Carol Prisant, a writer, editor, author and expert on antiques formerly of Roslyn Harbor, has died.

Prisant died on April 9 of lung cancer, her son M. Barden Prisant told The New York Times last week.

Born Carol Lincoff in Pittsburgh, Penn., the daughter of jeweler Escher Lincoff and his wife Jeanne, a travel agent, as a student at Barnard College studying English literature she spent a summer working as an au pair for Babe Paley, wife of CBS founder William Paley.

In 1958, she left school to marry rocket scientist and aircraft indicator case manufacturer Millard Prisant. They would live near Cape Canaveral in Florida and in Boston before moving to Roslyn Harbor in the early 1960s. Prisant would then operate an antique appraisal business in Locust Valley until being sidelined by back problems.

In 1989, at age 51, Prisant would write to Min Hogg, editor of the London magazine The World of Interiors, and ask if an antiques editor position was available. The publication didn’t have such a position, but Hogg offered her the chance to write anyway. She took it, working for the magazine for over 27 years and later becoming its New York editor.

Also in the 90s, Prisant would author her first two books, “Antiques Roadshow Primer,” and “Antiques Roadshow Collectibles,” guides to American antiques and companions to “Antiques Roadshow” on PBS, and begin writing the antiquing column “Good, Better, Best?” for House Beautiful, later adapted into a book of its own.

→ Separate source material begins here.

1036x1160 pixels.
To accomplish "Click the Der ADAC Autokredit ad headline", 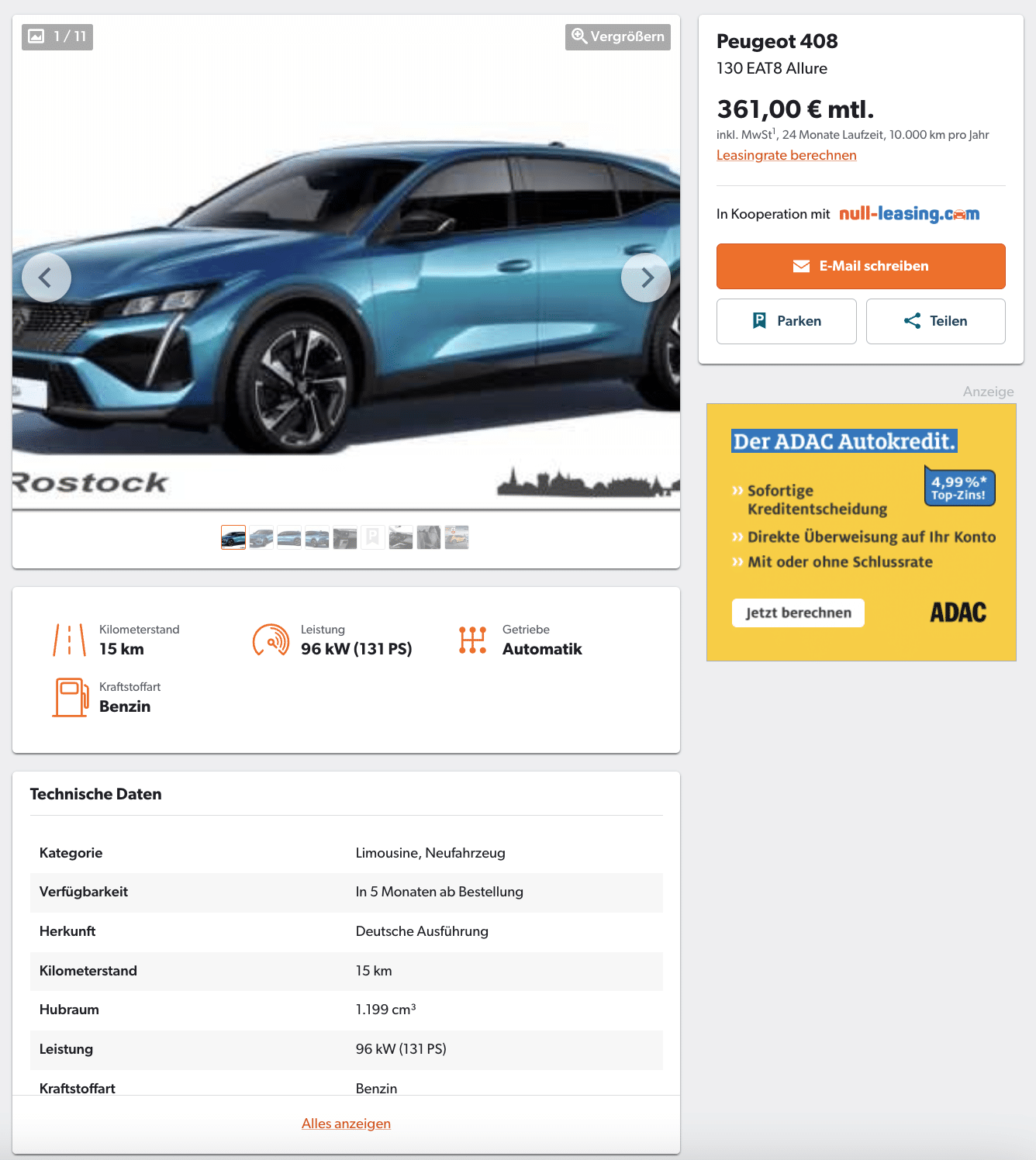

The Prisants shared a passion for design and restoration that would extend to their homes. Her eye for aesthetics, cultivated through years of scoping out antiques and treasures, and his talents in construction led to them working together on restoration including a fourteen-room Victorian Gothic house in Roslyn Harbor, a seven-year endeavor that would cost $125,000.

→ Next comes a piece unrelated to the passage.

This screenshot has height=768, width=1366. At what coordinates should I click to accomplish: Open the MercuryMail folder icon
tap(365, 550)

”Millard and I have a division of labor,” Prisant told the Times in 1999, in a story on the house. ”I do ‘pretty’ and he does ‘functional.’ He’s the engineer and I’m the artist.”

Appropriately, Millard would also serve as president of the Roslyn Preservation Corp., chairman of the Roslyn Harbor Planning Board, and as president of the Roslyn Landmark Society, and Prisant herself would also serve on the advisory board of the New York Landmarks Conservancy. Their son Barden, born in 1961, would follow in his mother’s footsteps by founding the appraisal and research company Telepraisal.

Following her husband’s death from pancreatic cancer in 2000, Prisant would sell their Roslyn Harbor home and move to an apartment on East End Avenue in Manhattan, where she continued writing.

In 2010, she authored the memoir “Dog House: A Love Story,” about her 42-year marriage and the 10 dogs they shared. Her first novel, “Catch 26,” would be published in 2016, and one more memoir, the personal “7 Shrinks: 60 Years in an Undiagnosed Altered State,” would be published in February.

Prisant is survived by her son Barden, daughter-in-law Catherine, brother Richard Lincoff, and a granddaughter, Tucker Velocity Prisant. A memorial service had been held at Riverside Memorial Chapel in Manhattan on April 9.